Gli Invincibili: IBD Unmasked – la serie

Nell’ambito della campagna IBD Unmasked promossa da Takeda, tra i leader mondiali nel campo della Gastroenterologia, Marvel Comics ha realizzato un progetto originale, di cui abbiamo parlato qui: un fumetto di supereroi che ha l’obiettivo di sensibilizzare i lettori sulle malattie infiammatorie croniche intestinali note come “IBD” (Inflammatory Bowel Diseases – in particolare Colite Ulcerosa e Malattia di Crohn).

La storia, che sta per essere pubblicata a puntate sul sito è scritta da un veterano dei fumetti statunitensi: Fabian Nicieza, il co-creatore di Deadpool, che per l’occasione ha ideato il supergruppo Invincibili. Un gruppo tutt’altro che ordinario, formato in gran parte da persone con IBD.

ibd unmasked

Capitolo 1

Le vicende degli Invincibili prendono le mosse da Londra, dove il gruppo si trova – in piena tradizione Marvel – nel bel mezzo dell’azione. Di fronte a loro c’è Technonaut: un industriale hi-tech dei nostri tempi, cinico e ambizioso, capace di controllare nanorobot alieni.

Nelle tavole iniziali, disegnate dallo spagnolo J.L. Giles, Nicieza introduce i protagonisti della storia: Leo alias Rubblerouser, affetto da malattia di Crohn e col potere di generare onde d’urto; l’infermiera specializzata in IBD Jang Goh, alias Luminaria, il cui potere è quello di agire sulle persone infondendo calma interiore, aiutandole a rilassarsi e alleviandone il dolore; Ethan Brewster alias Switchback, affetto da malattia di Crohn, ma con l’abilità di alterare e muoversi nello spazio temporale; Ian alias Samarius, capace di controllare nanorobot; Olivia Hviid, anch’essa affetta da IBD, capace di usare nanorobot per navigare a piacimento in internet, carpendo e manipolando informazioni a suo piacimento.

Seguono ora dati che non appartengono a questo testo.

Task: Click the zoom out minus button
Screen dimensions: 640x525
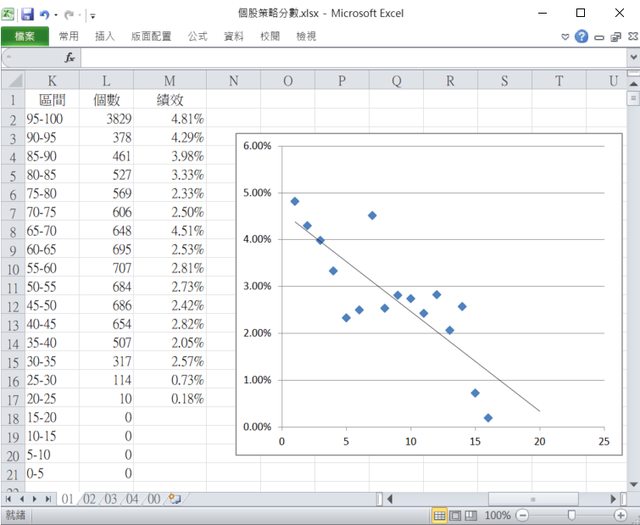Action: coord(523,515)
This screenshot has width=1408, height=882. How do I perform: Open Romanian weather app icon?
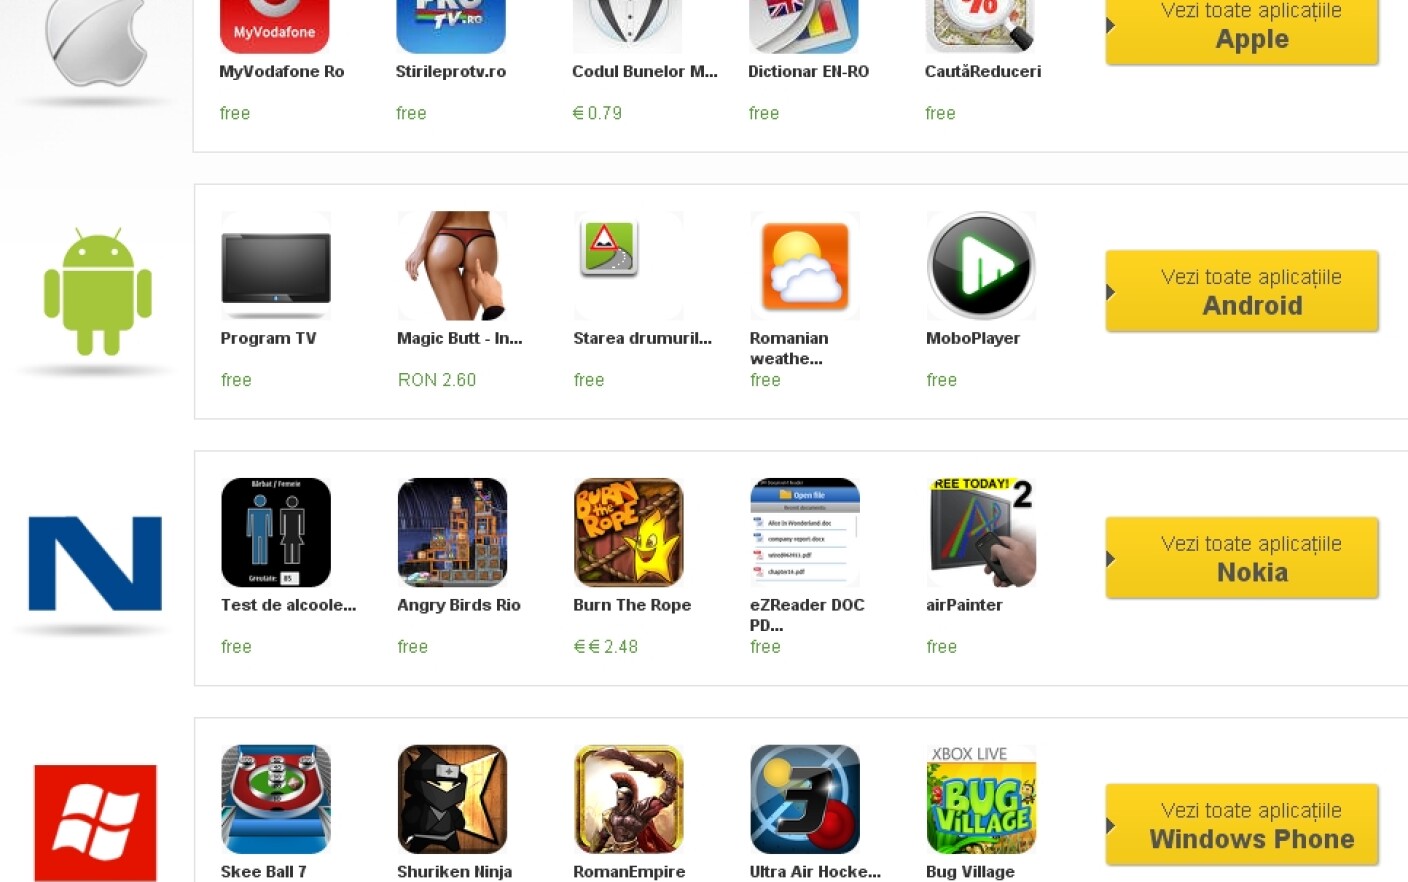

Nel loro scontro, gli Invicibili sono messi a dura prova non solo dalla potenza di Technonaut, che apparentemente non riescono a contrastare, ma anche – e soprattutto – dalle loro stesse malattie. Come ha ben rappresentato anche una serie recente quale Thor (nella versione 2014), le malattie – umane: niente cause aliene – non sono più né un tabù né una presenza episodica, nel fumetto di supereroi contemporaneo.

La scena a cui assistiamo è raccontata in prima persona da Switchback, preoccupato di non riuscire ad agire contro Technonaut a causa dei dolori che sta provando legati alla sua malattia. Ragiona dunque sul da farsi, sapendo che con le sue abilità può risolvere la situazione, il che comprende salvare non solo i suoi amici, ma anche la città di Londra e, probabilmente, l’umanità intera. A se stesso richiede un grande sforzo: dovrà mettercela tutta, nonostante i suoi problemi.

In un cliffhangher finale, che sembra già mettere fine all’avventura degli Invincibili, si inizia a sentire il tocco Marvel, tra azione ed esistenzialismo: non solo scontri tra eroi e antieroi, ma anche la grande sfida dell’uomo verso le difficoltà della vita. Senza sosta.